======== DATASET ENTRIES ========
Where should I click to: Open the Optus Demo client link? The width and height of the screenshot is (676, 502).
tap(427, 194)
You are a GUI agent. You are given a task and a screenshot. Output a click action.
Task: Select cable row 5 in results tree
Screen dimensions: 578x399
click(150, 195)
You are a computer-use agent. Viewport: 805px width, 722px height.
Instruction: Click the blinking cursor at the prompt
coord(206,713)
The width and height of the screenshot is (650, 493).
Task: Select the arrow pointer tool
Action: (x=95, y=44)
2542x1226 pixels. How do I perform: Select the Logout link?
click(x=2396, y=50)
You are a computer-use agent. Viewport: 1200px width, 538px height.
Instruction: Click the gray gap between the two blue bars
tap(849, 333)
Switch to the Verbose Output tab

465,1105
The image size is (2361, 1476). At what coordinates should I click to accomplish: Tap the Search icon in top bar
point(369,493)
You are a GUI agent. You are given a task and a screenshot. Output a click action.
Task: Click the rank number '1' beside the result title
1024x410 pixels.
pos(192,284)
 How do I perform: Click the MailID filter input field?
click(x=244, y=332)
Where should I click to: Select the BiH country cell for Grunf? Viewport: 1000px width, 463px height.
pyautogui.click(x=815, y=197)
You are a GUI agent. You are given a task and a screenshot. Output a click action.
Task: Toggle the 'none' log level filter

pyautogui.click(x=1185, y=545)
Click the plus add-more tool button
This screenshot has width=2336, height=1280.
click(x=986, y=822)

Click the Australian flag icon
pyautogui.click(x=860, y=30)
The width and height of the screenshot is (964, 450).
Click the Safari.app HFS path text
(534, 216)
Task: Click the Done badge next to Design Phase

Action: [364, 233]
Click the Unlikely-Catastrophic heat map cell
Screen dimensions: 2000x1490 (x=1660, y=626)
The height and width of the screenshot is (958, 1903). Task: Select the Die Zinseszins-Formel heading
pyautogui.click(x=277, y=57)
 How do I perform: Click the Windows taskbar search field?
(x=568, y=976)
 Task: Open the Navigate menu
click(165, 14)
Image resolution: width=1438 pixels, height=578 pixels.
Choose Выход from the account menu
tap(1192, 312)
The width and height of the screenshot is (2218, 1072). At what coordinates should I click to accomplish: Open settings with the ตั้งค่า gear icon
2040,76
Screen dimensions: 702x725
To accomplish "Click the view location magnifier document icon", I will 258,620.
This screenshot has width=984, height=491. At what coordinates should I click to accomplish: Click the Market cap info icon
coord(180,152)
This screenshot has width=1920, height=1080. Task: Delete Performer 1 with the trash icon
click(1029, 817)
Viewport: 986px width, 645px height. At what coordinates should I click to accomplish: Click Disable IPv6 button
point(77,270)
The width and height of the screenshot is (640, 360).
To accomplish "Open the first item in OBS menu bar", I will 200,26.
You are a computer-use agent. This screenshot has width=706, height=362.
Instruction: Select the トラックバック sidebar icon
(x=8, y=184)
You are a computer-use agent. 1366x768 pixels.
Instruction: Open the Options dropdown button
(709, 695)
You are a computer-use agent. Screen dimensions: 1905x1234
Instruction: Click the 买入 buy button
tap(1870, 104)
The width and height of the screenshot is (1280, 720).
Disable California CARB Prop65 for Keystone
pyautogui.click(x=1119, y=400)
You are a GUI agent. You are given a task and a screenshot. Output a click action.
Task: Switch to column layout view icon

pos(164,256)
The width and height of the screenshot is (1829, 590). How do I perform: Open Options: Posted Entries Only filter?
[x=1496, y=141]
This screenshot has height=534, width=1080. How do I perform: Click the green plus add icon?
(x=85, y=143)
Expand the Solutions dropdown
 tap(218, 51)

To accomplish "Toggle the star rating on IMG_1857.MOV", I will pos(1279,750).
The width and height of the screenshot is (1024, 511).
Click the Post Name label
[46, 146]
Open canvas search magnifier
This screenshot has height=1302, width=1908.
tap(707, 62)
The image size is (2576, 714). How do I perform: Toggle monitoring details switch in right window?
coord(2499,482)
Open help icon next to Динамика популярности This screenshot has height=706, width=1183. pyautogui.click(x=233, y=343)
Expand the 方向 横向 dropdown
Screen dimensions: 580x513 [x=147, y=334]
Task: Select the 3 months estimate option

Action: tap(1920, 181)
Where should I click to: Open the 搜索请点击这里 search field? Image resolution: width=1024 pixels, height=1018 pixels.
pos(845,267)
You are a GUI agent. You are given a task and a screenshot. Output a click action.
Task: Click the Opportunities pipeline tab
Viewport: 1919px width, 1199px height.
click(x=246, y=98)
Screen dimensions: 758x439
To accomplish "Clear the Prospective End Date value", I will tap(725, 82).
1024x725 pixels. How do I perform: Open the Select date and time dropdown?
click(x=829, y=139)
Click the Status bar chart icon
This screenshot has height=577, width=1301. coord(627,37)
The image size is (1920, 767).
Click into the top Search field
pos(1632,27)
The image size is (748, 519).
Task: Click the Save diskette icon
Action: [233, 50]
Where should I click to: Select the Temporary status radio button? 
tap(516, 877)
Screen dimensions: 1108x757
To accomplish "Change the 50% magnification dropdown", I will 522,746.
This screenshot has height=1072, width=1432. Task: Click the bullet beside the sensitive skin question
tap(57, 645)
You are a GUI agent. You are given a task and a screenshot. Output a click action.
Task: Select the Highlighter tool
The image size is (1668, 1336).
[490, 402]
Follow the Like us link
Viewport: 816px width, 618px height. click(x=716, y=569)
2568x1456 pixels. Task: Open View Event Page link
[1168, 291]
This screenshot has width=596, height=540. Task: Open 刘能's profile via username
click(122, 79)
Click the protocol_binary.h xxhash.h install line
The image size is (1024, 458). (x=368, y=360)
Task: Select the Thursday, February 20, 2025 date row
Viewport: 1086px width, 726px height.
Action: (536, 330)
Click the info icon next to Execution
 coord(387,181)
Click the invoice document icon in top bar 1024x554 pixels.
========
- SHORT PROBLEM:
Reproduce every one of the records above verbatim, line by line, with nothing changed, added, or left out.

- REPLY:
Where should I click to: Open the Optus Demo client link? The width and height of the screenshot is (676, 502).
tap(427, 194)
You are a GUI agent. You are given a task and a screenshot. Output a click action.
Task: Select cable row 5 in results tree
Screen dimensions: 578x399
click(150, 195)
You are a computer-use agent. Viewport: 805px width, 722px height.
Instruction: Click the blinking cursor at the prompt
coord(206,713)
The width and height of the screenshot is (650, 493).
Task: Select the arrow pointer tool
Action: (x=95, y=44)
2542x1226 pixels. How do I perform: Select the Logout link?
click(x=2396, y=50)
You are a computer-use agent. Viewport: 1200px width, 538px height.
Instruction: Click the gray gap between the two blue bars
tap(849, 333)
Switch to the Verbose Output tab

465,1105
The image size is (2361, 1476). At what coordinates should I click to accomplish: Tap the Search icon in top bar
point(369,493)
You are a GUI agent. You are given a task and a screenshot. Output a click action.
Task: Click the rank number '1' beside the result title
1024x410 pixels.
pos(192,284)
 How do I perform: Click the MailID filter input field?
click(x=244, y=332)
Where should I click to: Select the BiH country cell for Grunf? Viewport: 1000px width, 463px height.
pyautogui.click(x=815, y=197)
You are a GUI agent. You are given a task and a screenshot. Output a click action.
Task: Toggle the 'none' log level filter

pyautogui.click(x=1185, y=545)
Click the plus add-more tool button
This screenshot has width=2336, height=1280.
click(x=986, y=822)

Click the Australian flag icon
pyautogui.click(x=860, y=30)
The width and height of the screenshot is (964, 450).
Click the Safari.app HFS path text
(534, 216)
Task: Click the Done badge next to Design Phase

Action: [364, 233]
Click the Unlikely-Catastrophic heat map cell
Screen dimensions: 2000x1490 (x=1660, y=626)
The height and width of the screenshot is (958, 1903). Task: Select the Die Zinseszins-Formel heading
pyautogui.click(x=277, y=57)
 How do I perform: Click the Windows taskbar search field?
(x=568, y=976)
 Task: Open the Navigate menu
click(165, 14)
Image resolution: width=1438 pixels, height=578 pixels.
Choose Выход from the account menu
tap(1192, 312)
The width and height of the screenshot is (2218, 1072). At what coordinates should I click to accomplish: Open settings with the ตั้งค่า gear icon
2040,76
Screen dimensions: 702x725
To accomplish "Click the view location magnifier document icon", I will 258,620.
This screenshot has width=984, height=491. At what coordinates should I click to accomplish: Click the Market cap info icon
coord(180,152)
This screenshot has width=1920, height=1080. Task: Delete Performer 1 with the trash icon
click(1029, 817)
Viewport: 986px width, 645px height. At what coordinates should I click to accomplish: Click Disable IPv6 button
point(77,270)
The width and height of the screenshot is (640, 360).
To accomplish "Open the first item in OBS menu bar", I will 200,26.
You are a computer-use agent. This screenshot has width=706, height=362.
Instruction: Select the トラックバック sidebar icon
(x=8, y=184)
You are a computer-use agent. 1366x768 pixels.
Instruction: Open the Options dropdown button
(709, 695)
You are a computer-use agent. Screen dimensions: 1905x1234
Instruction: Click the 买入 buy button
tap(1870, 104)
The width and height of the screenshot is (1280, 720).
Disable California CARB Prop65 for Keystone
pyautogui.click(x=1119, y=400)
You are a GUI agent. You are given a task and a screenshot. Output a click action.
Task: Switch to column layout view icon

pos(164,256)
The width and height of the screenshot is (1829, 590). How do I perform: Open Options: Posted Entries Only filter?
[x=1496, y=141]
This screenshot has height=534, width=1080. How do I perform: Click the green plus add icon?
(x=85, y=143)
Expand the Solutions dropdown
 tap(218, 51)

To accomplish "Toggle the star rating on IMG_1857.MOV", I will pos(1279,750).
The width and height of the screenshot is (1024, 511).
Click the Post Name label
[46, 146]
Open canvas search magnifier
This screenshot has height=1302, width=1908.
tap(707, 62)
The image size is (2576, 714). How do I perform: Toggle monitoring details switch in right window?
coord(2499,482)
Open help icon next to Динамика популярности This screenshot has height=706, width=1183. pyautogui.click(x=233, y=343)
Expand the 方向 横向 dropdown
Screen dimensions: 580x513 [x=147, y=334]
Task: Select the 3 months estimate option

Action: tap(1920, 181)
Where should I click to: Open the 搜索请点击这里 search field? Image resolution: width=1024 pixels, height=1018 pixels.
pos(845,267)
You are a GUI agent. You are given a task and a screenshot. Output a click action.
Task: Click the Opportunities pipeline tab
Viewport: 1919px width, 1199px height.
click(x=246, y=98)
Screen dimensions: 758x439
To accomplish "Clear the Prospective End Date value", I will tap(725, 82).
1024x725 pixels. How do I perform: Open the Select date and time dropdown?
click(x=829, y=139)
Click the Status bar chart icon
This screenshot has height=577, width=1301. coord(627,37)
The image size is (1920, 767).
Click into the top Search field
pos(1632,27)
The image size is (748, 519).
Task: Click the Save diskette icon
Action: [233, 50]
Where should I click to: Select the Temporary status radio button? 
tap(516, 877)
Screen dimensions: 1108x757
To accomplish "Change the 50% magnification dropdown", I will 522,746.
This screenshot has height=1072, width=1432. Task: Click the bullet beside the sensitive skin question
tap(57, 645)
You are a GUI agent. You are given a task and a screenshot. Output a click action.
Task: Select the Highlighter tool
The image size is (1668, 1336).
[490, 402]
Follow the Like us link
Viewport: 816px width, 618px height. click(x=716, y=569)
2568x1456 pixels. Task: Open View Event Page link
[1168, 291]
This screenshot has width=596, height=540. Task: Open 刘能's profile via username
click(122, 79)
Click the protocol_binary.h xxhash.h install line
The image size is (1024, 458). (x=368, y=360)
Task: Select the Thursday, February 20, 2025 date row
Viewport: 1086px width, 726px height.
Action: (536, 330)
Click the info icon next to Execution
 coord(387,181)
Click the invoice document icon in top bar 1024x554 pixels.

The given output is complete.